The publishing of historical works in Edinburgh on a timeline highlighting the eras of the English Civil War (1642–1651), the Restoration (1660), the Glorious Revolution (1688–1689), the Union Debates (1705–1706) and American Independence (1776).

Descriptive bibliography facilitates the analysis of books as material objects with particular shapes and sizes whose distribution and production had strong direct and indirect effects on the development of the early modern commercial society. [For the vast literature on this subject, see e.g., Barber (1994); Baron, Lindquist, & Shevlin (2007); Bermingham & Brewer (1995); Febvre & Martin (1990), p. 155–166; Rich & Wilson (1977); Sher (2007); Steinberg (2001), p. 106–129.] Librarians may make mistakes in inserting data into the catalogues, and not everything is catalogued, hence library and information studies are open to correction and improvement (De Morgan, 1853). The research is lacking in such large-scale analysis, however, as the catalogues have been used merely to locate individual books. It is clear that the value of the metadata in library catalogues and the potential new perspectives it opens up have been underestimated.

7. Conclusion

We have demonstrated how library catalogue data can be used to analyse large-scale developments of knowledge production such as the publishing of historical writings in early modern Britain and North America. This is only the beginning. Library data facilitates analysis of the development of various documents as material objects. In the case of history, for example, the long-term transformation from the folio to the octavo format is indicative of the growing readership as well as the wider distribution of historical knowledge during the later eighteenth century.

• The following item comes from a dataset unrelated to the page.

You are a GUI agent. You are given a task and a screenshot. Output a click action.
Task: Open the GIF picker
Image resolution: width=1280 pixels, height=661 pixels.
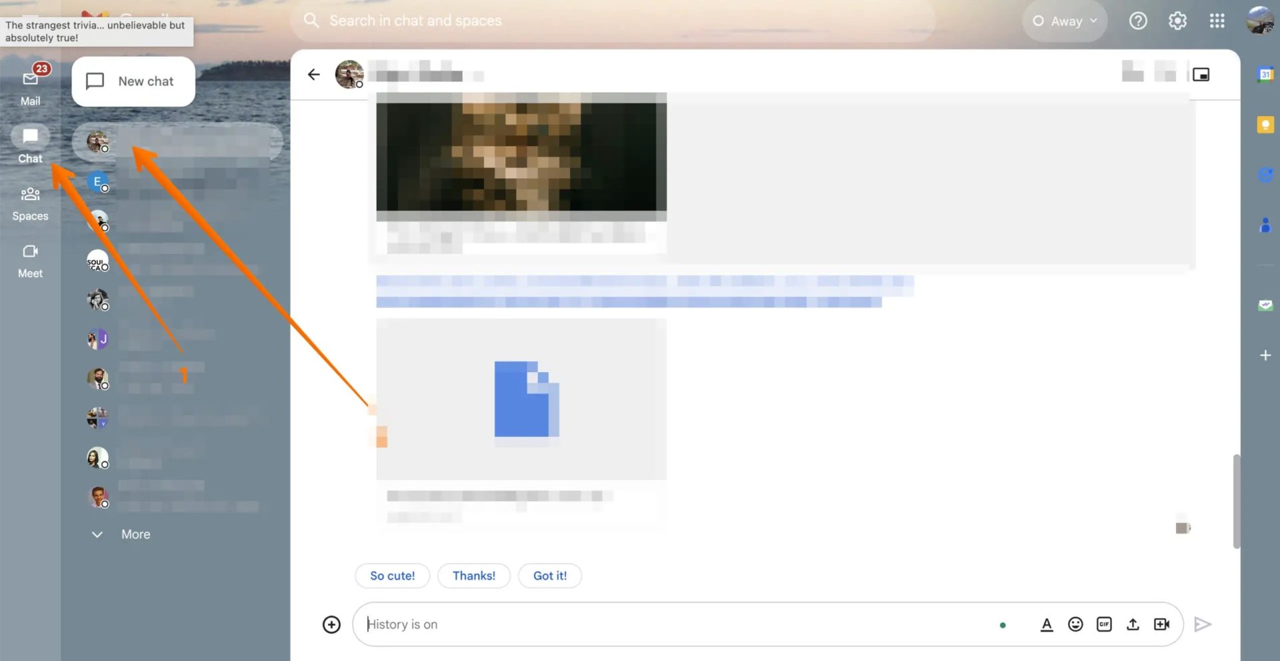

Moreover, the analysis of paper consumption as well as the number of titles published highlights different aspects of publication volumes and allows differentiation between books and pamphlets, which in turn facilitates the analysis of individual authors and their oeuvre and places of publication. The case of the US and the volume of pamphleteering in the field of history are indicative of the resonance of knowledge production with regard to social change, which is also evident in the publication activity in Edinburgh analysed above. Our automated and open source statistical tools constitute a promising starting point for similar studies developing quantitative, data-driven analyses covering the whole of early modern Europe, when work will begin on catalogues that really cross national boundaries. Although we believe that our analysis gives a robust picture of publication activity in the early modern era, the open-source approach guarantees that such a picture can only improve over time given that the data and algorithms are easily updated. Any detected errors or shortcomings can be reported via issue tracker and corrected, and the full analysis can be updated automatically, taking the corrections into account in all the steps. It is evident that the book was the most important vehicle of knowledge transfer in early modern Europe (Johns, 1998). Eventually, we believe, this kind of undertaking will be necessary to produce a more coherent account of historical constructions such as the Enlightenment and the European Republic of Letters. We anticipate that as libraries and other data holders give researchers and the general public full access to their data resources, there will be a rapidly increasing demand for open source ecosystems of data analysis in this field, the application of which we have demonstrated in this article.